Excerpt to read:
# A Haunted Halloween



## Uruk-Hai (Nov 4, 2006)

Hi everyone. I've just joined the forum and wanted to share my photos of my Haunt, present and past. I have done up a web-site with pictures and videos along with some pictures and descriptions of the various projects I've been working on. Take a look.

This was really only my second year Haunting but I've been dressing up in costume to hand out candy on Halloween for a few years now. Last year I made 4 tombstones, a Grim Reaper and went all out on the decorating. This year was bigger and better - another tombstone, modified the Reaper and added a 4 foot scythe, zombie ground-breakers and an absolutely huge giant spider in my driveway.

I've learned a lot from the great work being done by everyone here on the forum and other sites and hope to continue to improve. Thanks for the inspiration.


----------



## NickG (Sep 12, 2006)

wow! It looks like your haunt has really grown exponentionally the past few years. I especially like the tombstones and the ground breaker, they look great. Your LOTR costume was impressive too - I wouldn't have thought it was cardboard. 

thought I'd mention your url doesn't fit on my screen set to 1024x768 - I had to keep scrolling side to side to get at the content and the menu bar.


----------



## Vlad (Aug 2, 2005)

The display looks great to me UH.


----------



## DeadSpider (Feb 3, 2006)

Very nice! Thankx for sharing - and welcome to the forum! Nice to see another Canadian!


----------



## widowsbluff (May 24, 2006)

Great set up, your pumpkins look awsome!


----------



## slimy (Jul 12, 2006)

Good looking setup. 


I like it.

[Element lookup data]
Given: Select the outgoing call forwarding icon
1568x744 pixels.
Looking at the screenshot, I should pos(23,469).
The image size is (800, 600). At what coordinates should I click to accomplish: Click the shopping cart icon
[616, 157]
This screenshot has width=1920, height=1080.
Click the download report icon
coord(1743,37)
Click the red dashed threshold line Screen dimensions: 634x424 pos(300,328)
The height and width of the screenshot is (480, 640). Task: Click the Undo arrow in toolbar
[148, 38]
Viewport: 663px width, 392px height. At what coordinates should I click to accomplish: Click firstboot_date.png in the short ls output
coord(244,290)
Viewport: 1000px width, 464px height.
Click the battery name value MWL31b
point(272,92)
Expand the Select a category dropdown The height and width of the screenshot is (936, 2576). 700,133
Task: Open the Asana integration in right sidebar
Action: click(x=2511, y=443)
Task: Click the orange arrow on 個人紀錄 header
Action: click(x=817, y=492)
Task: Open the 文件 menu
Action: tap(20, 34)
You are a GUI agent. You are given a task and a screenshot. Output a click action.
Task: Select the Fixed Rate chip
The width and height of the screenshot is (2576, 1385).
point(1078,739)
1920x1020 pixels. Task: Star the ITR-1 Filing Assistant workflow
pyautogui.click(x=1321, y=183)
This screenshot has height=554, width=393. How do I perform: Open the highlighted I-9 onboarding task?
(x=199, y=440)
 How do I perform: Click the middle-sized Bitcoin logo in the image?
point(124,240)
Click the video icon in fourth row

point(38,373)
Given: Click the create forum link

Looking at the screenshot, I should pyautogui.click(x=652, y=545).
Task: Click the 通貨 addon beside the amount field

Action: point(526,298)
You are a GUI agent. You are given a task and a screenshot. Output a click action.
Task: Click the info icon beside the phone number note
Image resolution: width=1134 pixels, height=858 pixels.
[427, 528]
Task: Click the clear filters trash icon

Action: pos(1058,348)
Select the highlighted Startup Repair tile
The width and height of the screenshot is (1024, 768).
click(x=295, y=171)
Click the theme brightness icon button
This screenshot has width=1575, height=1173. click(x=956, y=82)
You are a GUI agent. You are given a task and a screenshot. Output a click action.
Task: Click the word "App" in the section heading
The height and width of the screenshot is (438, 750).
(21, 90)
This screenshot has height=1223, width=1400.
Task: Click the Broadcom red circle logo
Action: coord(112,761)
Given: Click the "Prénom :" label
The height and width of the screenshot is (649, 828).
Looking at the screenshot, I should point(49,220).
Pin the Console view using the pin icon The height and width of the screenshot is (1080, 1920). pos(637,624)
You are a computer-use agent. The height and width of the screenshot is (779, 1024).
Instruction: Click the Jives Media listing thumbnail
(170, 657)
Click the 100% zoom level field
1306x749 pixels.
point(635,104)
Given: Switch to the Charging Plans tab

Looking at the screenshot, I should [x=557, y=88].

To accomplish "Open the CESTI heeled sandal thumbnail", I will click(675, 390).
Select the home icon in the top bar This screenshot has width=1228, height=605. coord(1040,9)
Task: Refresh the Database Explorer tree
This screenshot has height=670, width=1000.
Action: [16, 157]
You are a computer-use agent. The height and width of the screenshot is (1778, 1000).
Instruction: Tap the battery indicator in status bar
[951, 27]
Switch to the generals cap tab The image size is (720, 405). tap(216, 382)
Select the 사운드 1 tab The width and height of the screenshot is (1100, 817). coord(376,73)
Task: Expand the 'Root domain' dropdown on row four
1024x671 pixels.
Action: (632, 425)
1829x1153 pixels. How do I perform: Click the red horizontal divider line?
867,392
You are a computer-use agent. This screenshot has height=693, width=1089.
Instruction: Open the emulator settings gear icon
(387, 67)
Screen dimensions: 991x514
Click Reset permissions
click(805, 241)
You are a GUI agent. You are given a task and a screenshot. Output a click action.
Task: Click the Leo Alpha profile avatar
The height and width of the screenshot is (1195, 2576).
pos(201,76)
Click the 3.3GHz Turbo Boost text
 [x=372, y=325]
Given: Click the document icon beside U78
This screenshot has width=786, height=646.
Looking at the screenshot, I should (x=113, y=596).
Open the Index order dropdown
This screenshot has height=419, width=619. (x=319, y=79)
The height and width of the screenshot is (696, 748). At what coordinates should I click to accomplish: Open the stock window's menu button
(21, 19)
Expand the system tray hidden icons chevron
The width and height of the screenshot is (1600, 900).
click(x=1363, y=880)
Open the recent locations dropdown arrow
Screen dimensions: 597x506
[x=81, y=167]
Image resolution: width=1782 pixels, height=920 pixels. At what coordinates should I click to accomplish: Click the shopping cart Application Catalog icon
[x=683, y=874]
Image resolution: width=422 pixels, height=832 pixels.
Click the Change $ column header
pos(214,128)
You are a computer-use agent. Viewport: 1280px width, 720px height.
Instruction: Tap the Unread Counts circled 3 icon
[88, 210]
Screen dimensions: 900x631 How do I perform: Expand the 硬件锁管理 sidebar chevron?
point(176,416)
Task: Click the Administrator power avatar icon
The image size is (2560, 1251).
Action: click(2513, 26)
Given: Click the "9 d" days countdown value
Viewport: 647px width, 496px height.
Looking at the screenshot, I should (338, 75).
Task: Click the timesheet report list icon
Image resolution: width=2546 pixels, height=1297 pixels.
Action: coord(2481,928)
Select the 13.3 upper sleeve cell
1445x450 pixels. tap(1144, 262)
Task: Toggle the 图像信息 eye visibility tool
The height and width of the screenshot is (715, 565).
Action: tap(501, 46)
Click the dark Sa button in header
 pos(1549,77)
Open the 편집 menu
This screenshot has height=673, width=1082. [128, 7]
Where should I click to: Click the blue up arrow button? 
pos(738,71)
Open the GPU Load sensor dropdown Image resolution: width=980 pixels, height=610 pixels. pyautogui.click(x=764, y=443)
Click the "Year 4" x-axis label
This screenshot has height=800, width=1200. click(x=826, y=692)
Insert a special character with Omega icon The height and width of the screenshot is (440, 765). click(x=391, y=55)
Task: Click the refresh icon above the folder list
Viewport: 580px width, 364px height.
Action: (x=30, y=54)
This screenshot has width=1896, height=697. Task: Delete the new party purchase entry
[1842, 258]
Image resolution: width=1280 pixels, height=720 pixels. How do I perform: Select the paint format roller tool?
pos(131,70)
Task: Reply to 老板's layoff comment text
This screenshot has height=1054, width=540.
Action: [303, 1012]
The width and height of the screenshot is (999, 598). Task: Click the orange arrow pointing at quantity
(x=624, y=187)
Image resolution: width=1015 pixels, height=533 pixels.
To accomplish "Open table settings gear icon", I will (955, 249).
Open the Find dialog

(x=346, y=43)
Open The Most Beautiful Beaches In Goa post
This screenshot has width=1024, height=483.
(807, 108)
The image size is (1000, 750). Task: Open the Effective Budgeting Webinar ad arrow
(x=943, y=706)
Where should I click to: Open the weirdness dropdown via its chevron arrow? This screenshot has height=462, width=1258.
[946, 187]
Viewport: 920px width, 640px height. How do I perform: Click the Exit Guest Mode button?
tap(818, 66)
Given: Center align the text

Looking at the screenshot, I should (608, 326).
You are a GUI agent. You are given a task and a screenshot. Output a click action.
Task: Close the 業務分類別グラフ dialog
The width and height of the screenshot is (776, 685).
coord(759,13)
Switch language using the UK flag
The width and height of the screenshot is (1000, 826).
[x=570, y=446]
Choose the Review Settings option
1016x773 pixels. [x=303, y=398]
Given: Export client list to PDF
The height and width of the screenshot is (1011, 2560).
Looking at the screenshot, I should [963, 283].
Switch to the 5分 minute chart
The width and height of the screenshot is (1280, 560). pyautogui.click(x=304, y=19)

Goal 1: According to the Halloween haunt thread, how many tombstones did Uruk-Hai make the year before?
Goal 2: Write the next part of the Halloween haunt forum thread, picking up after the final post.
This data stands apart from the Halloween haunt thread and is unrelated to it.

Written response 1: Four tombstones.

Written response 2:
----------



## Uruk-Hai (Nov 4, 2006)

Thanks everyone for your comments I really appreciate the feedback. I had one question in regards to NickG's resolution problem with my website and having to scroll around to see everything. Did anyone else have any problems? I tried to test the site on a number of diff. setups but you can't account for everyone. Again, thanks for the comments.


----------



## ScareFX (Aug 18, 2004)

Uruk-Hai said:


> ...Did anyone else have any problems? ...


I had the same problem as NickG when using my default browser which is Firefox. I switched to IE to view your site and it worked OK.

Here's a screen shot of your site at 1280x1024 using Firefox.
http://64.226.23.133/woodycarr/images/screen_shot.jpg

You do have a nice setup Uruk-Hai.


----------



## Ghostess (Aug 21, 2005)

Looks like a great job to me!


----------



## edwood saucer (Aug 21, 2006)

Surprisingly - on Safari on a mac it looks great - but FF has the same issue as the screen shot above...

Anyway - great looking haunt - I would really love to see a how to on your tombstones... what type of carving tools did you use?


----------



## scareme (Aug 29, 2006)

Great looking yard. I bet the tots were really scare. How did your daughter react to your makeup?


----------



## dacostasr (Oct 22, 2006)

GREAT looking stuff...
I loved the groundbreaker, fence and reaper...very cool.

I watched your 2005 video...GREAT HAUNT...love the werewolf in the video.

Dennis


----------



## pyro (Oct 7, 2006)

nice set up all looks great


----------



## Uruk-Hai (Nov 4, 2006)

I'll have to look into the Firefox issue. Thanks.

I didn't really take the time to do a proper step-by-step how-to but I have uploaded some in-progress shots of the latest tombstone to the web-site. You can find it in the "Projects" section under "Tombstones". Here's the direct link...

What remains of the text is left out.